Multiple Choice Questions (MCQs)
-
The principal value of cos⁻¹(-√3/2) is:
(a) -π/6
(b) π/6
(c) 5π/6
(d) 7π/6 -
The value of sin⁻¹(sin(5π/4)) is:
(a) 5π/4
(b) π/4
(c) -π/4
(d) 3π/4 -
The domain of the function f(x) = sin⁻¹(2x - 3) is:
(a) [-1, 1]
(b) [1, 2]
(c) [-2, -1]
(d) [0, 1] -
The value of tan⁻¹(1) + cos⁻¹(-1/2) + sin⁻¹(-1/2) is:
(a) π/4
(b) π/2
(c) 3π/4
(d) π -
If sin⁻¹x + sin⁻¹y = π/2, then the value of cos⁻¹x + cos⁻¹y is:
(a) π/2
(b) π
(c) 0
(d) 2π/3 -
The value of tan(cos⁻¹(4/5) + tan⁻¹(2/3)) is:
(a) 6/17
(b) 7/16
(c) 16/7
(d) 17/6 -
The principal value branch of sec⁻¹x is:
(a) [-π/2, π/2] - {0}
(b) [0, π] - {π/2}
(c) (0, π)
(d) (-π/2, π/2) -
The value of 2tan⁻¹(1/3) + tan⁻¹(1/7) is equal to:
(a) tan⁻¹(1)
(b) π/2
(c) π/4
(d) tan⁻¹(2) -
cot⁻¹(-√3) equals:
(a) -π/6
(b) π/6
(c) 2π/3
(d) 5π/6 -
The value of cos(sec⁻¹x + cosec⁻¹x), where |x| ≥ 1, is:
(a) 1
(b) -1
(c) 0
(d) π/2
Answer Key:
- (c) [Hint: cos⁻¹(-x) = π - cos⁻¹x. cos⁻¹(√3/2) = π/6. So, π - π/6 = 5π/6]
- (c) [Hint: sin(5π/4) = sin(π + π/4) = -sin(π/4). sin⁻¹(-sin(π/4)) = -sin⁻¹(sin(π/4)) = -π/4]
- (b) [Hint: Domain of sin⁻¹ is [-1, 1]. So, -1 ≤ 2x - 3 ≤ 1. Add 3: 2 ≤ 2x ≤ 4. Divide by 2: 1 ≤ x ≤ 2]
- (c) [Hint: π/4 + (π - π/3) + (-π/6) = π/4 + 2π/3 - π/6 = (3π + 8π - 2π)/12 = 9π/12 = 3π/4]

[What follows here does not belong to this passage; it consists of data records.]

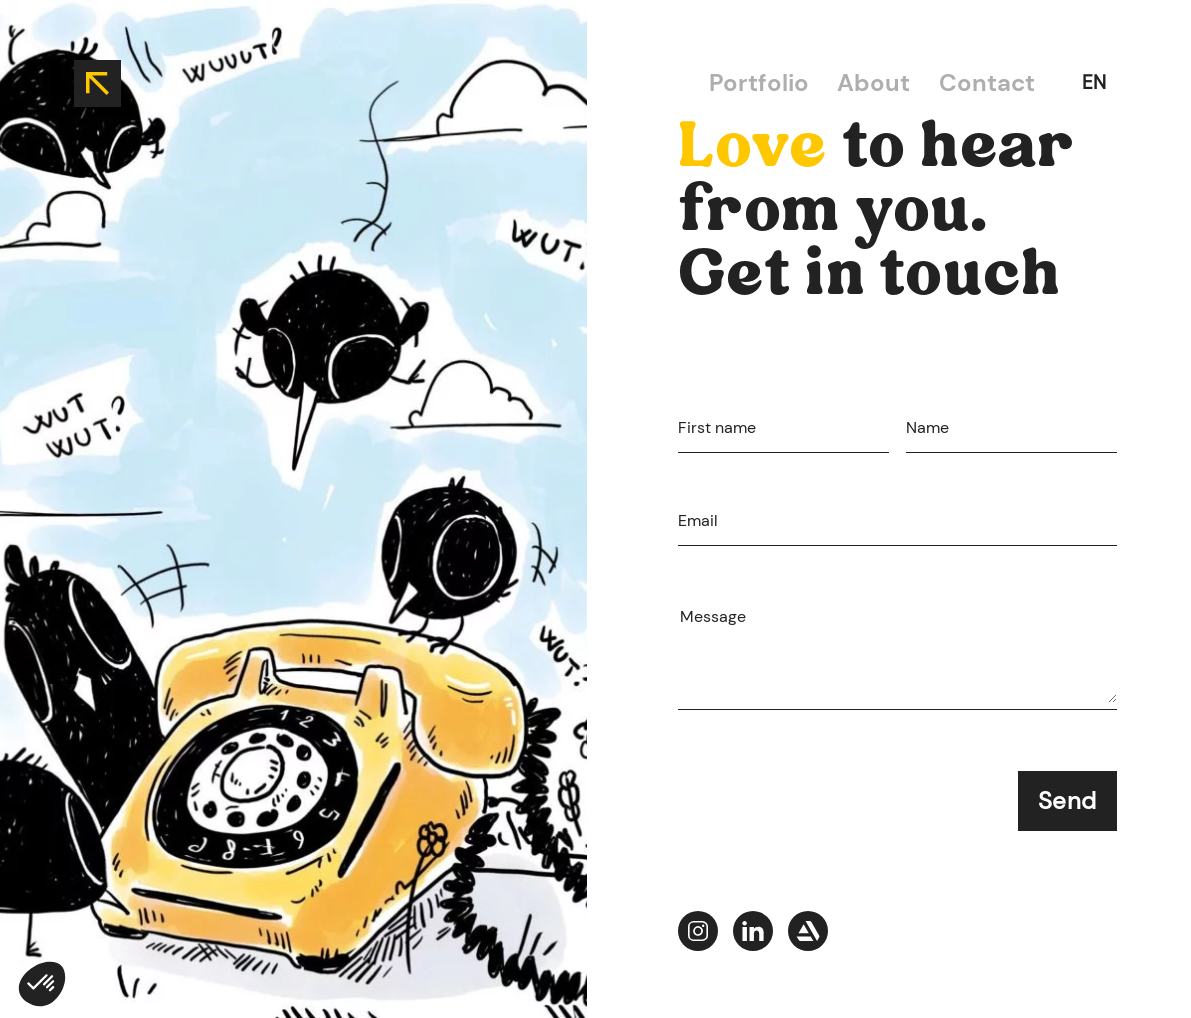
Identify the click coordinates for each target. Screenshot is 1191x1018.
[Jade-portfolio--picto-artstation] (808, 934)
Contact (987, 82)
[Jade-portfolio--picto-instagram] (698, 934)
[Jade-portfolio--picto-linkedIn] (753, 934)
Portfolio (759, 82)
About (873, 82)
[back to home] (97, 83)
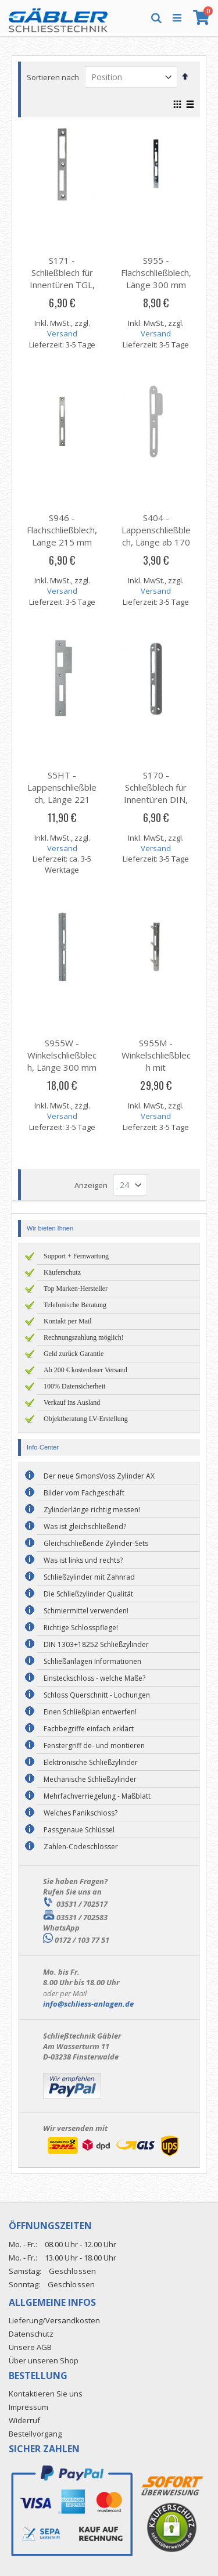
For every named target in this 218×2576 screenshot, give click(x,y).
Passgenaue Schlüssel (79, 1830)
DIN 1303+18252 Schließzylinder (96, 1644)
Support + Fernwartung (76, 1256)
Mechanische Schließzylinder (90, 1779)
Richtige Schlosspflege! (81, 1628)
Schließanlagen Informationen (92, 1661)
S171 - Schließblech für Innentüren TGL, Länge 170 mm (62, 278)
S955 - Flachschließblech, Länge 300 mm (156, 272)
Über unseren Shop (43, 2360)
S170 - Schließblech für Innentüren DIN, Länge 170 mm (156, 793)
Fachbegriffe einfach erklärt (89, 1729)
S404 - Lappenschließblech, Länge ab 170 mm (156, 536)
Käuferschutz (62, 1272)
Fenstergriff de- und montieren (94, 1745)
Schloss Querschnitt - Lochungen (97, 1695)
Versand (62, 333)
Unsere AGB (30, 2347)
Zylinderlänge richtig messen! (92, 1510)
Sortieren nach (53, 77)
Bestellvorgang (35, 2433)
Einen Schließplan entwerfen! (90, 1712)
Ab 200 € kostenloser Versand (85, 1370)
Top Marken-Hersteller (76, 1289)
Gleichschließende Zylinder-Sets (96, 1543)
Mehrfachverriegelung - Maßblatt (97, 1796)
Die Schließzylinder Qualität (88, 1594)
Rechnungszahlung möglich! (84, 1337)
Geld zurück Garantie (73, 1354)
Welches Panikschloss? (80, 1813)
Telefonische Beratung (75, 1305)
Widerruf (24, 2420)
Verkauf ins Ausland (72, 1402)
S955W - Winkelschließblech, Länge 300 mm (62, 1055)
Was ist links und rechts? (83, 1560)
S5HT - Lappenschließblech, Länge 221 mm (62, 793)
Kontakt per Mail (68, 1321)
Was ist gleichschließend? (85, 1526)
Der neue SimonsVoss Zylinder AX (99, 1476)
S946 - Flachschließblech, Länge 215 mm (62, 530)
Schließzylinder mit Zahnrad (89, 1577)
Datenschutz (31, 2334)
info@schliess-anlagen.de (88, 2004)
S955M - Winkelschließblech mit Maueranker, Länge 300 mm (156, 1067)
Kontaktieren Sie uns (46, 2393)
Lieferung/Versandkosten (54, 2320)
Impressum (28, 2407)
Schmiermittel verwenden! (86, 1611)
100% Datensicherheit (74, 1386)
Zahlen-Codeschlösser (81, 1847)
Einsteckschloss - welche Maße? (94, 1678)
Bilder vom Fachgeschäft (84, 1493)
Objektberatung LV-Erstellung (86, 1419)
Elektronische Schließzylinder (91, 1762)
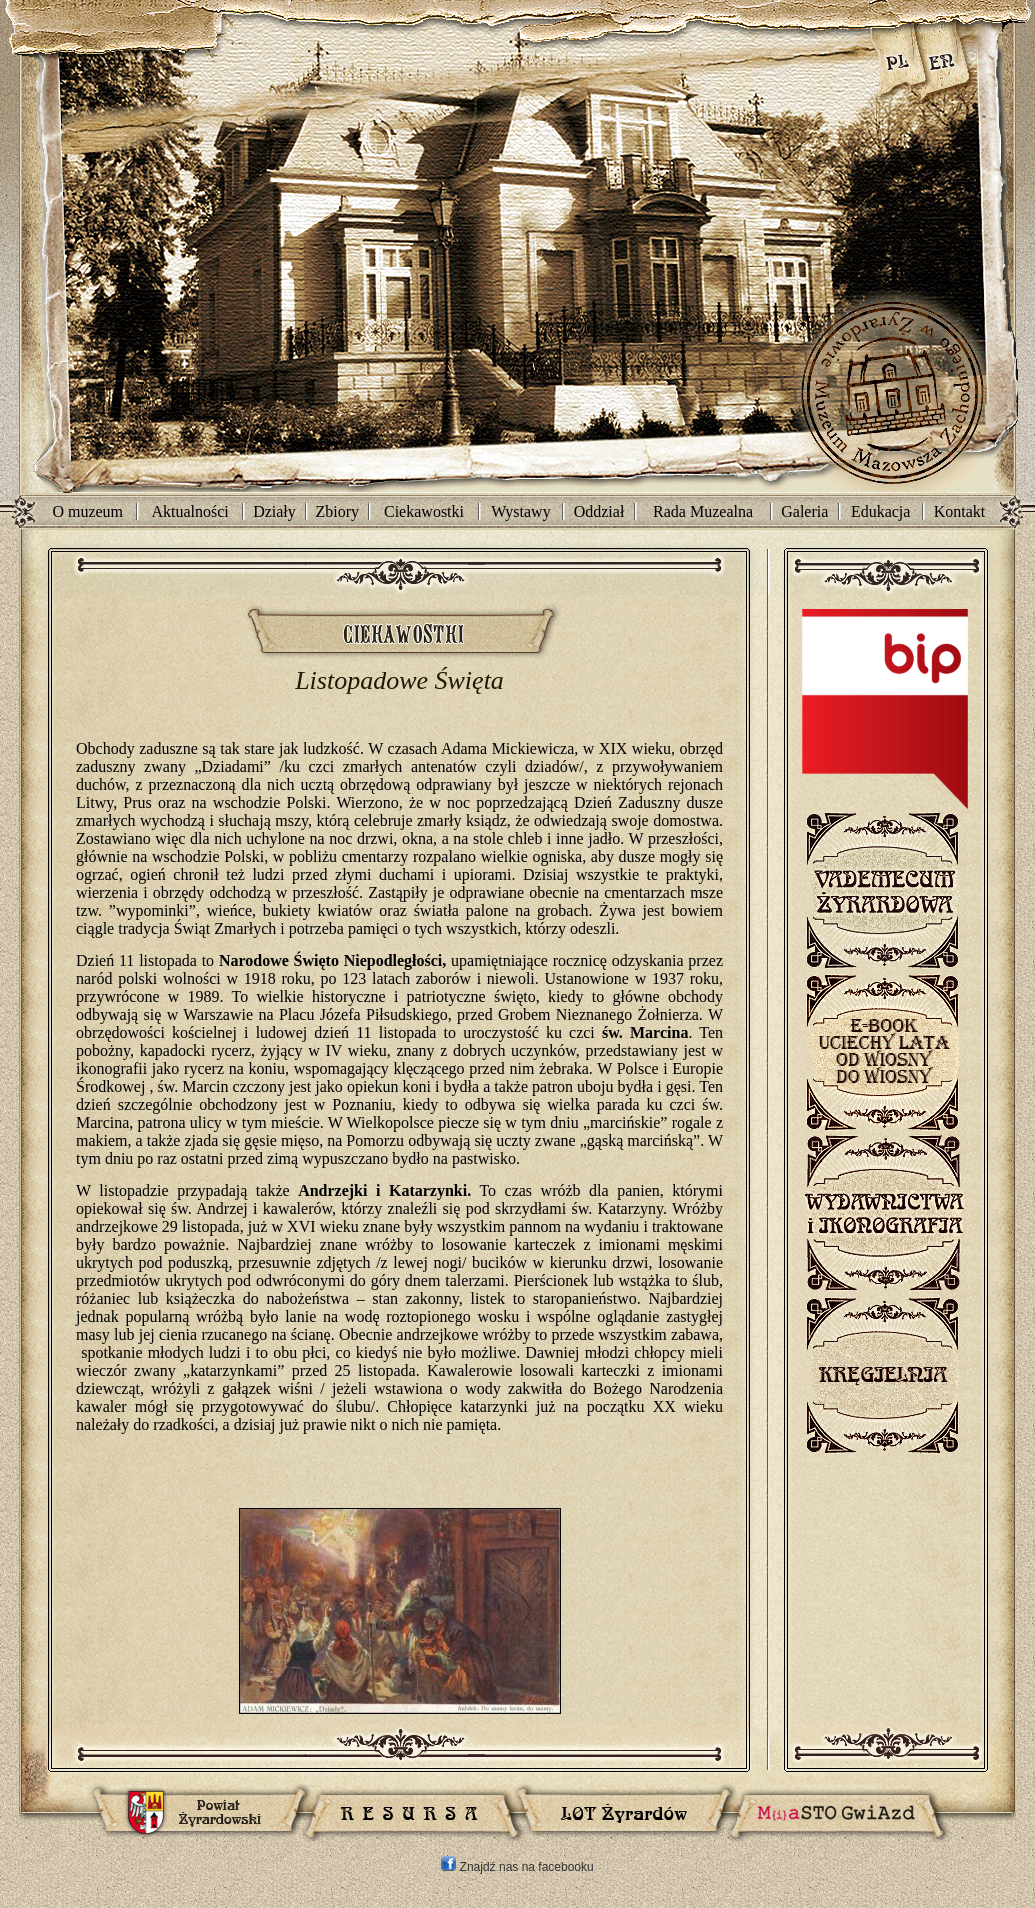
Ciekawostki (424, 511)
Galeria (804, 511)
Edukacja (881, 511)
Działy (274, 511)
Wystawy (520, 511)
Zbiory (338, 511)
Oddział (599, 511)
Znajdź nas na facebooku (517, 1867)
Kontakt (960, 511)
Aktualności (189, 511)
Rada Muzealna (703, 511)
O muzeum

- (a) [Hint: sin⁻¹x = π/2 - cos⁻¹x and sin⁻¹y = π/2 - cos⁻¹y. Substitute into the given equation: (π/2 - cos⁻¹x) + (π/2 - cos⁻¹y) = π/2 => π - (cos⁻¹x + cos⁻¹y) = π/2 => cos⁻¹x + cos⁻¹y = π - π/2 = π/2]
- (d) [Hint: Let α = cos⁻¹(4/5). Then cos α = 4/5, sin α = 3/5, tan α = 3/4. We need tan(α + tan⁻¹(2/3)). Let β = tan⁻¹(2/3). tan(α+β) = (tan α + tan β)/(1 - tan α tan β) = (3/4 + 2/3) / (1 - (3/4)(2/3)) = ((9+8)/12) / (1 - 6/12) = (17/12) / (6/12) = 17/6]
- (b) [Direct definition]
- (c) [Hint: Use 2tan⁻¹x = tan⁻¹(2x/(1-x²)). 2tan⁻¹(1/3) = tan⁻¹(2(1/3)/(1-(1/3)²)) = tan⁻¹((2/3)/(8/9)) = tan⁻¹(6/8) = tan⁻¹(3/4). Now, tan⁻¹(3/4) + tan⁻¹(1/7) = tan⁻¹((3/4 + 1/7)/(1 - (3/4)(1/7))) = tan⁻¹(((21+4)/28)/((28-3)/28)) = tan⁻¹(25/25) = tan⁻¹(1) = π/4]
- (d) [Hint: cot⁻¹(-x) = π - cot⁻¹x. cot⁻¹(√3) = π/6. So, π - π/6 = 5π/6]
- (c) [Hint: sec⁻¹x + cosec⁻¹x = π/2 for |x| ≥ 1. So, cos(π/2) = 0]
Study these notes thoroughly, understand the concepts behind the properties, and practice solving various types of problems. Good luck!